To explain our case, We have an Event class with an
eventDate
field of
LocalDateTime
type. To consume that field and show the event date in UI, iOS devs need to convert that
LocalDateTime
to
Date
or
NSDate
type and then convert it to `String`; Of course, we can use an extension function to simplify conversion. But wanted to see what other people were doing in this case. There is the reverse case as well, where a user selects a date from the calendar UI, which gives a
Date
object, and they have to convert it from the
Date
type to the
LocalDateTime
type before calling the
createEvent
function from our common code. I am not saying that it’s not doable. But it constantly reminds iOS developers that they are not talking to Swift library; They are talking to a library written in kotlin.
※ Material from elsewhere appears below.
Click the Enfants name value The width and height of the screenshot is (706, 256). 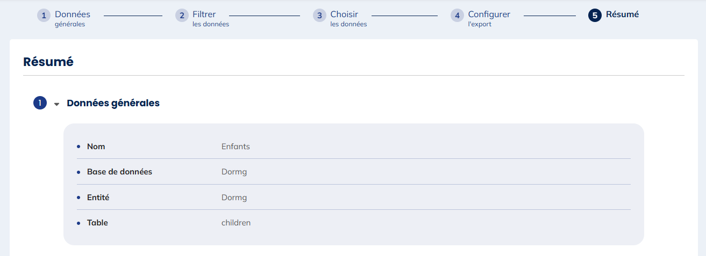(x=236, y=147)
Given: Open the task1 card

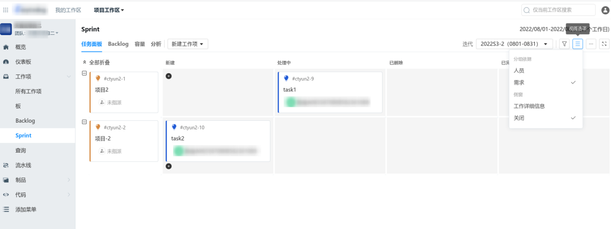Looking at the screenshot, I should point(330,92).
This is a slight pain when the iOS team resists adopting/working with a library not written in Swift.
d

Dmitry Khalanskiy [JB]

01/26/2023, 11:19 AM
Convert
LocalDateTime
to
NSDate
There's a conceptual confusion here: an equivalent to
NSDate
is
kotlinx.datetime.Instant
. And we do have
NSDate.toKotlinInstant
/
Instant.toNSDate
.
the conversion function you mentioned is not available on the swift side
I think you're just a victim of dead code elimination. With some effort, you'll be able to access these functions. See https://github.com/Kotlin/kotlinx-datetime/issues/78#issuecomment-740573900
To consume that field and show the event date in UI
I personally am diligently working on the formatting capabilities in kotlinx.datetime right now, stay tuned, maybe you'll be able to format dates in KMM common code soon.
But it constantly reminds iOS developers that they are not talking to Swift library
Yep, the truth is, they are not. I'm just a library writer and not a KMM expert—if you want one of those, ask around in #multiplatform—but my personal understanding is that our libraries are not supposed to be treated as libraries for every platform. Instead, these are libraries for Kotlin code, and in turn, that Kotlin code can be used on different platforms. So, essentially, the idea is to write the whole thing in Kotlin, except the UI and the other interactions with the platform. For example, in your case, there could be some code in the Native source set that would accept an
NSDate
and call
createEvent
with that, using the conversion function and keeping the fact that the Kotlin implementation uses
kotlinx.datetime
completely hidden from the (small) Swift wrapper around the Kotlin-based functionality. Still, I advise asking around #multiplatform regarding usage of Kotlin libraries directly from the platform code would certainly be more useful than my ramblings, as there are people there that actually have some experience with this. Sorry for the wall of text, I just didn't want to send you away empty-handed 🙂
k

kalpeshp0310

01/30/2023, 2:34 PM
Thanks a lot for taking the time to explain. 🙏 A lot of what you are saying makes sense. I tried to explore a few open-source projects, and they are doing what you suggested.